Among People with HIV Who Inject Drugs, Incarceration Is A Barrier To Antiretroviral Therapy While Engagement In Methadone Treatment Promotes It
Current guidelines recommend initiation of antiretroviral therapy (ART) for all individuals with HIV, both to improve clinical outcomes and to reduce transmission. People who inject drugs (PWID) are at risk for HIV infection and are less likely to engage in ART. Researchers used data from 2 cohorts of PWID in Vancouver, Canada—where access to ART is available at no cost—to investigate the association between initiation of ART and other factors.

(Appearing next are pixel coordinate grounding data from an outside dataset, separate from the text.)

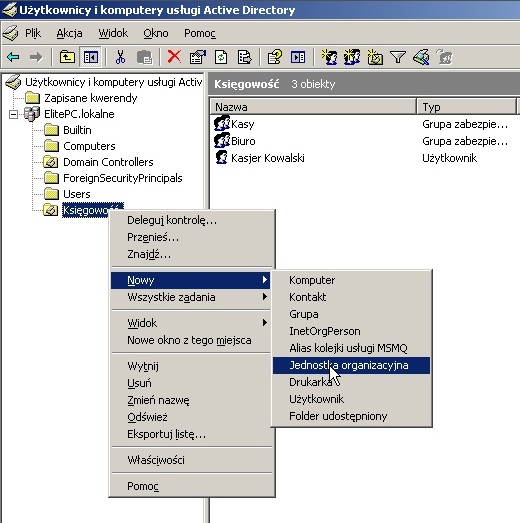Open the Properties toolbar icon
The height and width of the screenshot is (523, 520).
(x=198, y=57)
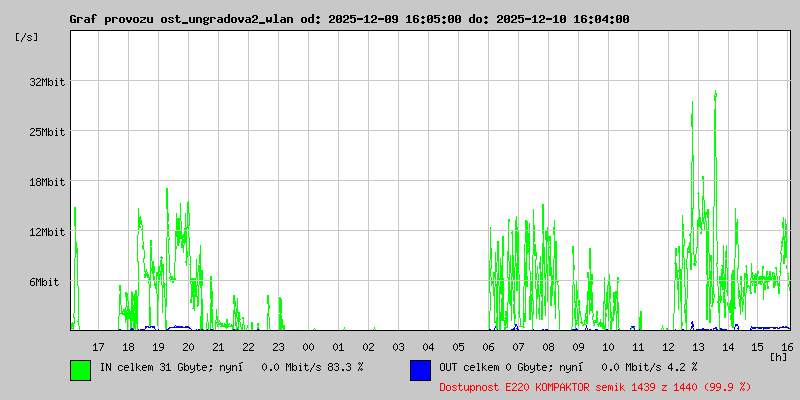The width and height of the screenshot is (800, 400).
Task: Select the 12Mbit y-axis label
Action: (x=47, y=232)
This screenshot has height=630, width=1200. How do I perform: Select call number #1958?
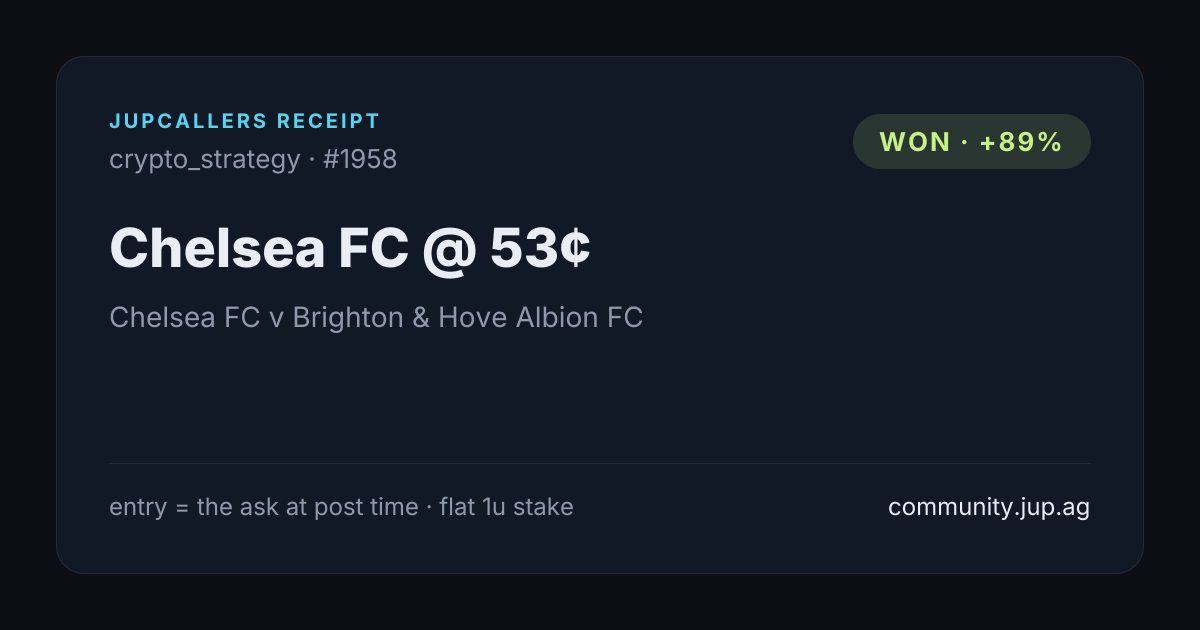[x=360, y=159]
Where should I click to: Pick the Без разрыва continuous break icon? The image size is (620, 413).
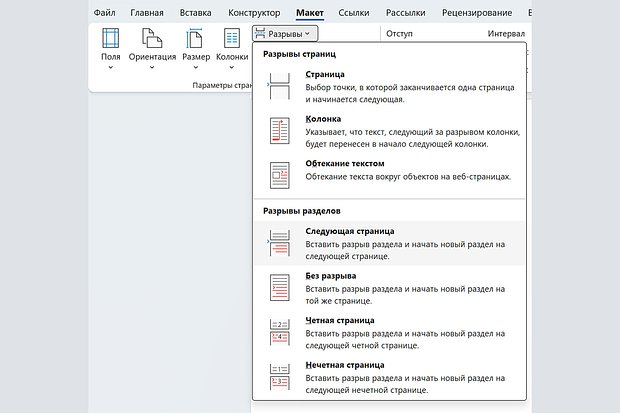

- Of 133 participants who met inclusion criteria, 98 (74%) initiated ART during the study period.
- On multivariable analyses, engagement in methadone maintenance was positively associated with initiation of ART (adjusted hazard ratio [aHR], 2.41). Two factors were negatively associated with initiation of ART: engaging in informal income generation (sex work, drug dealing, theft, or other activities; aHR, 0.51) and incarceration (aHR, 0.52).
- Factors that were not significantly associated with initiation of ART included age, gender, race, education, and homelessness.
Comments:
The findings of this study are consistent with prior observations that engagement in opioid agonist treatment facilitates the treatment of HIV. With regard to incarceration, the findings are not consistent with some studies that have shown that this can facilitate the initiation and optimization of ART. In any case, HIV care should include agonist treatment for those who need it and involvement with the criminal justice system should be used as an opportunity to address both addiction and HIV infection.
Darius A. Rastegar, MD
Reference:
Joseph B, Wood E, Hayashi K, et al. Factors associated with initiation of antiretroviral therapy among HIV-positive people who use injection drugs in a Canadian setting. AIDS. 2016;30:925–932.